Sent from my iPhone using Tapatalk


There was a year I was in Nebraska and a guy put up a road closed/Blocked signage he had stolen from the state hwy Dept. The guy was a guide on public land and didn't want his hunt interrupted. Well I give the DNR a call, he told me of the area and I told it said road was closed... Guess I can say his hunt got interrupted, fines and license lost.

MK M GOBL

wvmntnhick

Quote from: MK M GOBL on March 16, 2020, 06:14:33 PM
Quote from: camotoe on March 16, 2020, 10:48:28 AM
Had a spot a couple years ago where the guy put a sign up the day before the quota hunt that he was hunting down this road do not come down it .. I was not hunting that area but I thought it was pretty brazen .


Sent from my iPhone using Tapatalk


There was a year I was in Nebraska and a guy put up a road closed/Blocked signage he had stolen from the state hey Dept. The guy was a guide on public land and didn't want his hunt interrupted. Well I give the DNR a call, he told me of the area and I told it said road was closed... Guess I can say his hunt got interrupted, fines and license lost.

MK M GOBL
Now that's just plain ingenuity there. Lol


Sent from my iPhone using Tapatalk

g8rvet

Quote from: LaLongbeard on March 16, 2020, 03:08:55 PM
Lazy people. If there is a road, trail goat path anything they could possibly navigate a vehicle down, they are going to do it. ANYTHING too save a step or two.

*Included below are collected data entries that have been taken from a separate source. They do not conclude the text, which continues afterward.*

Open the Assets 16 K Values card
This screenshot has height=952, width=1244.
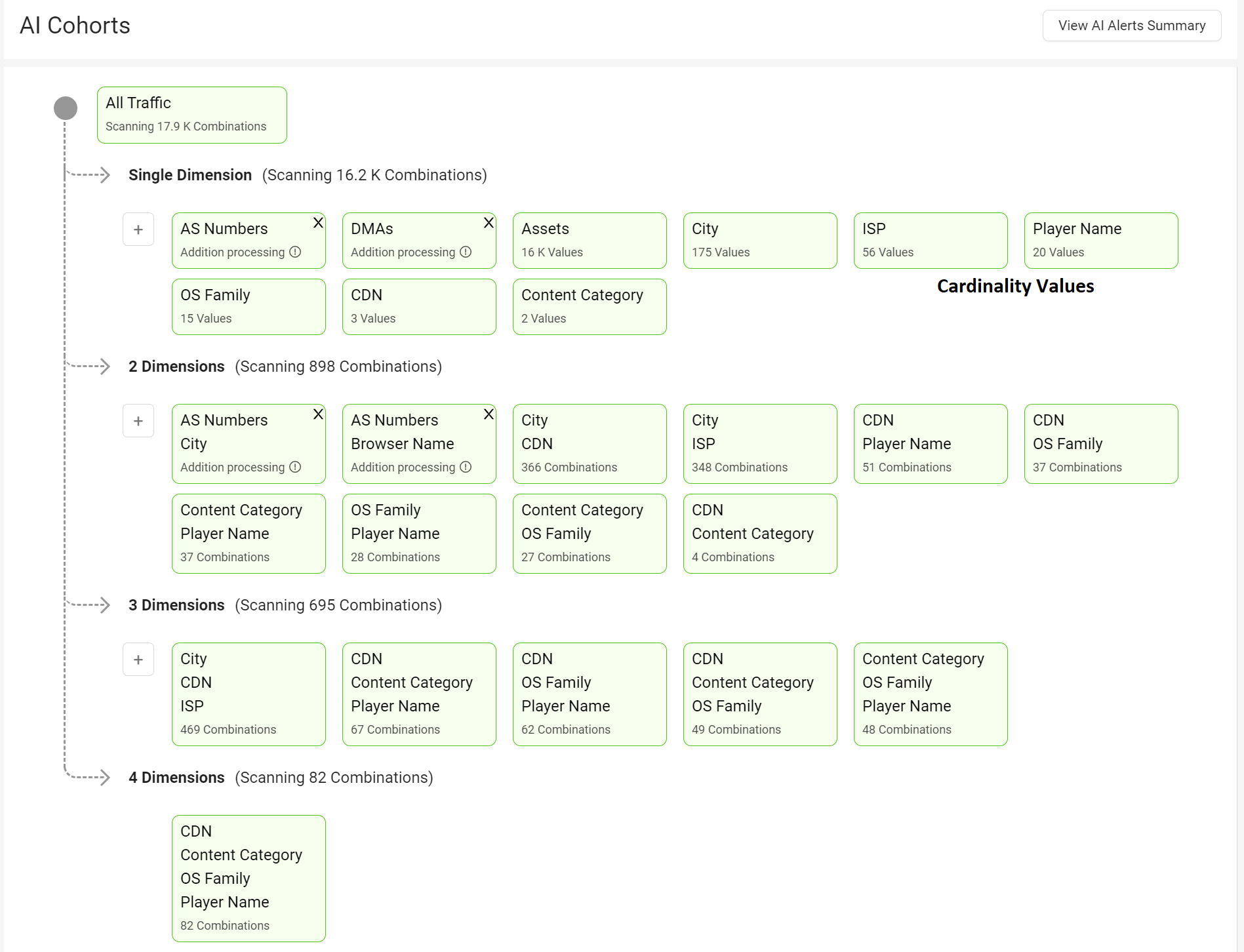589,241
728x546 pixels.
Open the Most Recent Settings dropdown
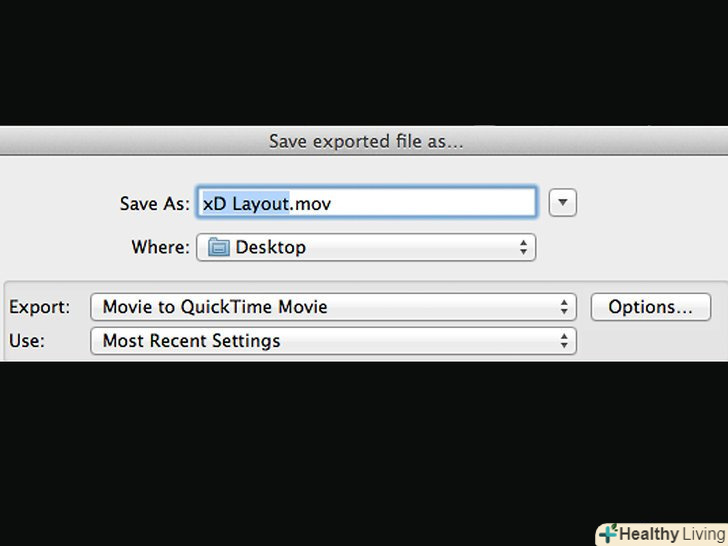333,341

What I can't understand, what makes anyone assume a Gobbler isn't roosted along the road or trail, or within site of it. And we all know turkeys can't see or hear vehicles, so spare me your fairytales about driving up under one that gobbled when you slammed the door, and then you killed him from the truck,  I know your lying and so should anyone else.
    On heavily hunted public land the Turkeys are accustomed to the main road traffic constantly, but every single side trail doesn't need to be driven down. Gobblers will readily use these trails if you can keep from running them over.
     I have had at least 20 Gobblers buggered by some lazy slob driving up while I was working the bird. Just last season in La a tired old man drove his clunker around my truck and down what could barely be considered a trail and right between me and a Gobbler I was calling. I talked to him a couple days later when he drove around my truck again before daylight, he said he'd been chasing a Gobbler in the area? I guess he chases them from the truck? I told him to go park his pos and to stop driving around my truck. I never saw him again.
I was in a club and there were birds roosting along a steep creek bottom.  The older guy (late 70s) would park his truck maybe 150 yards from where they roosted and you could see it up and down the road they had to cross to come out where they were killable.  He is a good friend and his son is one of my best friends.  I kept listening to those birds and just bided my time.  In the last week of the season, he finally gave up on them and I parked a ways back and called all 4 of them in - had to wait forever to be able to shoot just one. They walked right up the trail he would park on gobbling and strutting the whole way.   The hunt may have lasted 30 minutes. 

It's all good now, I am over it.  I was just frustrated when I typed the first message.  The funny thing is, if he would have told my bro he had driven from and hour and half away and did not know of any other birds, I am fairly certain my brother would have let him take the kid in with no complaint. 
Psalms 118v24: This is the day which the Lord hath made; we will rejoice and be glad in it.